YOUR TASK> Every entry must be echoed exactly.

Saved entries:
##########
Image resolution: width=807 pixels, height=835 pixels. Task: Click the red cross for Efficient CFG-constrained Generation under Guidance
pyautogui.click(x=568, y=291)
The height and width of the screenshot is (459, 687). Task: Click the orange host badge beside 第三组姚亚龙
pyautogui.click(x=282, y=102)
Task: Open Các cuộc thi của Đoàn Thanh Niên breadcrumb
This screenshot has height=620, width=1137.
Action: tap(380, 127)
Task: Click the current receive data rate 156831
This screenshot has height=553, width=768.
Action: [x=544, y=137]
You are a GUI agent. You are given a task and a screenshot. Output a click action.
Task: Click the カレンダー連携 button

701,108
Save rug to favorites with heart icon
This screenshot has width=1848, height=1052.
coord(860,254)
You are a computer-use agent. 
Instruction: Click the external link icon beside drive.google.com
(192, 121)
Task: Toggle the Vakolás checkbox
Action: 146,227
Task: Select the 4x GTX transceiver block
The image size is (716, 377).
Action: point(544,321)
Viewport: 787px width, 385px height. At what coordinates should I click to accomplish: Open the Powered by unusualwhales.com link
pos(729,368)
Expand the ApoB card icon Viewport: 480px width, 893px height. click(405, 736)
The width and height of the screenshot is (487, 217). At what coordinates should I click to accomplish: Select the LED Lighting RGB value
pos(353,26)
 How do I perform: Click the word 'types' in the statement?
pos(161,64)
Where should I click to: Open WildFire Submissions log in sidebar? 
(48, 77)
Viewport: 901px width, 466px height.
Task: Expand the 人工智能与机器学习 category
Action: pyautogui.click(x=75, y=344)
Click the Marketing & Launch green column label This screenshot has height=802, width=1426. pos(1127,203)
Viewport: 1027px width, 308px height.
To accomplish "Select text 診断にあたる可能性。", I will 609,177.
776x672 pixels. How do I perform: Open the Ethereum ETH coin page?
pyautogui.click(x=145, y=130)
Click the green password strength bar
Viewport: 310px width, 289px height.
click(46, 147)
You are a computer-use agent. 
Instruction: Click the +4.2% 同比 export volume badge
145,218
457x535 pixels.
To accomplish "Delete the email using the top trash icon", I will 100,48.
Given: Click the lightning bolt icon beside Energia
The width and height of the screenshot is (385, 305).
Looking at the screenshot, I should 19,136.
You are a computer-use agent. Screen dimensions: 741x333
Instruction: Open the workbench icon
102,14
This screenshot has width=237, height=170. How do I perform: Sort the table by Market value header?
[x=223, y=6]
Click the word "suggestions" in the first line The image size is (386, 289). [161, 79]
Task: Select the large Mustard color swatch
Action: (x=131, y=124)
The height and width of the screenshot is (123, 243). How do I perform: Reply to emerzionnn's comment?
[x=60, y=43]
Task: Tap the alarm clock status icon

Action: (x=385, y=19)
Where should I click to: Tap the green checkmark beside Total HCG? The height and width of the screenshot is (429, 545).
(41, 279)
##########
THE ANSWER>
Image resolution: width=807 pixels, height=835 pixels. Task: Click the red cross for Efficient CFG-constrained Generation under Guidance
pyautogui.click(x=568, y=291)
The height and width of the screenshot is (459, 687). Task: Click the orange host badge beside 第三组姚亚龙
pyautogui.click(x=282, y=102)
Task: Open Các cuộc thi của Đoàn Thanh Niên breadcrumb
This screenshot has height=620, width=1137.
Action: tap(380, 127)
Task: Click the current receive data rate 156831
This screenshot has height=553, width=768.
Action: [x=544, y=137]
You are a GUI agent. You are given a task and a screenshot. Output a click action.
Task: Click the カレンダー連携 button

701,108
Save rug to favorites with heart icon
This screenshot has width=1848, height=1052.
coord(860,254)
You are a computer-use agent. 
Instruction: Click the external link icon beside drive.google.com
(192, 121)
Task: Toggle the Vakolás checkbox
Action: 146,227
Task: Select the 4x GTX transceiver block
The image size is (716, 377).
Action: point(544,321)
Viewport: 787px width, 385px height. At what coordinates should I click to accomplish: Open the Powered by unusualwhales.com link
pos(729,368)
Expand the ApoB card icon Viewport: 480px width, 893px height. click(405, 736)
The width and height of the screenshot is (487, 217). At what coordinates should I click to accomplish: Select the LED Lighting RGB value
pos(353,26)
 How do I perform: Click the word 'types' in the statement?
pos(161,64)
Where should I click to: Open WildFire Submissions log in sidebar? 
(48, 77)
Viewport: 901px width, 466px height.
Task: Expand the 人工智能与机器学习 category
Action: pyautogui.click(x=75, y=344)
Click the Marketing & Launch green column label This screenshot has height=802, width=1426. pos(1127,203)
Viewport: 1027px width, 308px height.
To accomplish "Select text 診断にあたる可能性。", I will 609,177.
776x672 pixels. How do I perform: Open the Ethereum ETH coin page?
pyautogui.click(x=145, y=130)
Click the green password strength bar
Viewport: 310px width, 289px height.
click(46, 147)
You are a computer-use agent. 
Instruction: Click the +4.2% 同比 export volume badge
145,218
457x535 pixels.
To accomplish "Delete the email using the top trash icon", I will 100,48.
Given: Click the lightning bolt icon beside Energia
The width and height of the screenshot is (385, 305).
Looking at the screenshot, I should 19,136.
You are a computer-use agent. Screen dimensions: 741x333
Instruction: Open the workbench icon
102,14
This screenshot has width=237, height=170. How do I perform: Sort the table by Market value header?
[x=223, y=6]
Click the word "suggestions" in the first line The image size is (386, 289). [161, 79]
Task: Select the large Mustard color swatch
Action: (x=131, y=124)
The height and width of the screenshot is (123, 243). How do I perform: Reply to emerzionnn's comment?
[x=60, y=43]
Task: Tap the alarm clock status icon

Action: (x=385, y=19)
Where should I click to: Tap the green checkmark beside Total HCG? The height and width of the screenshot is (429, 545).
(41, 279)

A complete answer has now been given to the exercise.